The endianness refers to the way integer values are stored in memory: least-significant byte first (little-endian) or most-significant byte first (big-endian, also known as network byte order). Guessing the endianness of an unknown firmware is not straightforward, but most of the existing tools consider these two options and try to determine which one gives the best results. There is no real alternative to this approach, and results are usually pretty good. Moreover, if you know the architecture your firmware is supposed to run on then you may know what endianness it supports (or not, e.g. ARM processors that handle both). Anyways, it is no big deal to figure out which one is used.

Finding a firmware base address

A firmware is usually mapped at a specific address in memory, depending on the architecture and its configuration. It could be loaded by a bootloader and stored at a particular address in RAM, or even be transparently mapped in memory and accessed through a dedicated bus. Supposing we do not know this address, how would we guess it based on what we have? We can only rely on information stored in the firmware, and based on this we would determine the most probable loading address.

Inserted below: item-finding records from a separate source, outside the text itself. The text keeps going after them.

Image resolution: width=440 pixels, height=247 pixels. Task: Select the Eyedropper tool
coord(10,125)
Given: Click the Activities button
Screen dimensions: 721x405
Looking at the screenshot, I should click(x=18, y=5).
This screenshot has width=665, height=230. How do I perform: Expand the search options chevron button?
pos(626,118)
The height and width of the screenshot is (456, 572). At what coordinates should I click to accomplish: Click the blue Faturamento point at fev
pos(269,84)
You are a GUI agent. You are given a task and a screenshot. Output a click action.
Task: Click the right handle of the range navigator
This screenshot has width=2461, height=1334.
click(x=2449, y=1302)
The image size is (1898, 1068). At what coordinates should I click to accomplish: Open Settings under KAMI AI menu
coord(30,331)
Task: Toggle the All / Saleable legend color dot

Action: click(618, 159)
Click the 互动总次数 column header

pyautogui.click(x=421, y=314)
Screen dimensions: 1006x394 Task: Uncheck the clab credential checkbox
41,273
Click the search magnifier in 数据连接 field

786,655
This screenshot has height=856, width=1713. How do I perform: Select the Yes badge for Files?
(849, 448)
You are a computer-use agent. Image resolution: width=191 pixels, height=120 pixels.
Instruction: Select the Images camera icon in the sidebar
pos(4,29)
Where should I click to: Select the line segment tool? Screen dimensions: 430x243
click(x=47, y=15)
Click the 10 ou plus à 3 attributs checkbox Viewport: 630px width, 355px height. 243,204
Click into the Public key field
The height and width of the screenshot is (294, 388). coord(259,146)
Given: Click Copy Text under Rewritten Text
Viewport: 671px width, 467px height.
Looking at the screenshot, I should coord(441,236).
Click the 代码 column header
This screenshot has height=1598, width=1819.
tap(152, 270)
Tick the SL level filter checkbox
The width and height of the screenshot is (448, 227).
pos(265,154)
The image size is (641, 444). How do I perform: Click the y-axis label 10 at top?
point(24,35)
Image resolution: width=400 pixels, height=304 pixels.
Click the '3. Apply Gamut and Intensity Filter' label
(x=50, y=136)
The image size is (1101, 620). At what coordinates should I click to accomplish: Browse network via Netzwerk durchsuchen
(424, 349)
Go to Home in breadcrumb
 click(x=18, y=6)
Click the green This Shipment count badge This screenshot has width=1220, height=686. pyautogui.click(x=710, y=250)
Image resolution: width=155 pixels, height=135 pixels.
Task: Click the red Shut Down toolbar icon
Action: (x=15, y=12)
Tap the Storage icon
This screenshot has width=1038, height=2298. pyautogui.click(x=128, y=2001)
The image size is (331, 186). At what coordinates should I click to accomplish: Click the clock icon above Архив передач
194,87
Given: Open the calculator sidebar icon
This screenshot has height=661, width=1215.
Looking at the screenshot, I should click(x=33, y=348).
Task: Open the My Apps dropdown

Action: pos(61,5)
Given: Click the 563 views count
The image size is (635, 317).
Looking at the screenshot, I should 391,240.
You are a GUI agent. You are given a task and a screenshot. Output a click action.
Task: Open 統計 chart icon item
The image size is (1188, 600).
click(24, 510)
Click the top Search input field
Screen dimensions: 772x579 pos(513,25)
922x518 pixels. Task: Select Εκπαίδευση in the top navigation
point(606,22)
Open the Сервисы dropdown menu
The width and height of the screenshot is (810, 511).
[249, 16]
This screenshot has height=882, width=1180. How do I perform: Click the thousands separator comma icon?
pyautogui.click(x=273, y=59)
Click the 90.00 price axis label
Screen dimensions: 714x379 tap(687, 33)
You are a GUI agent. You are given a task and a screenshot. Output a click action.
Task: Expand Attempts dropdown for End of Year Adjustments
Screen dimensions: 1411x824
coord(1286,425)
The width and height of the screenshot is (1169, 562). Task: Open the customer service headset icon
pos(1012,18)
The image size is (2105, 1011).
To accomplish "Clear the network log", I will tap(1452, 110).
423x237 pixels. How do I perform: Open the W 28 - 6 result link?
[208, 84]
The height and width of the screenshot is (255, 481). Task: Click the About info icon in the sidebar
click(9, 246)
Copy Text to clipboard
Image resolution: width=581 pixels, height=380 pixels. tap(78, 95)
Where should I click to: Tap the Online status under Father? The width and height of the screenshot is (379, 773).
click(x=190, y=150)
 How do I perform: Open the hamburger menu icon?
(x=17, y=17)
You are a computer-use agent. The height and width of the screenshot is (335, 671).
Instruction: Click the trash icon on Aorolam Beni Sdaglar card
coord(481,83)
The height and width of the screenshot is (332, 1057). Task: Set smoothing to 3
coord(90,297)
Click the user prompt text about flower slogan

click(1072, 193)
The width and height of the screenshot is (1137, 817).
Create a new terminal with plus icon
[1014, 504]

Most of the existing tools like rbasefind, basefind.py, basefind.cpp, or even binbloom v1 try to find valuable data in the content of a firmware, such as text strings or pointers, and use them to recover the base address with more or less success. These methods will be detailed later in this blog post, as well as their pros and cons. The fact is we have tools that are able to guess or recover the base address of a given firmware, unless you have to deal with a 64-bit architecture such as AArch64 or there is no text strings in it. There is no magical tool, and the ones we use also have some flaws and limitations.

Issues and limitations

These tools cannot handle 64-bit firmwares because they were not designed to support them. They are also heavily dependent on the type of data stored inside the firmware, since it is the only input they can use to guess the corresponding base address. You have a firmware with no text strings and a few kilobytes of data? Don't expect too much, as a statistical analysis performed on a few kilobytes may not produce any reliable output.

The way pointers are determined by these tools is also a weakness, especially when a firmware contains more data than code. In this case, some 32-bit values may be considered as valid pointers whereas they only belong to some data stored in the firmware, thus introducing a bias in any statistical analysis and eventually leading to the wrong base address.

Nevertheless, the existing tools work pretty well for most of the 32-bit firmware files and memory dumps extracted from usual devices (well-known architecture used with well-known compiler). They are able to find one or more potential base addresses in most of the cases.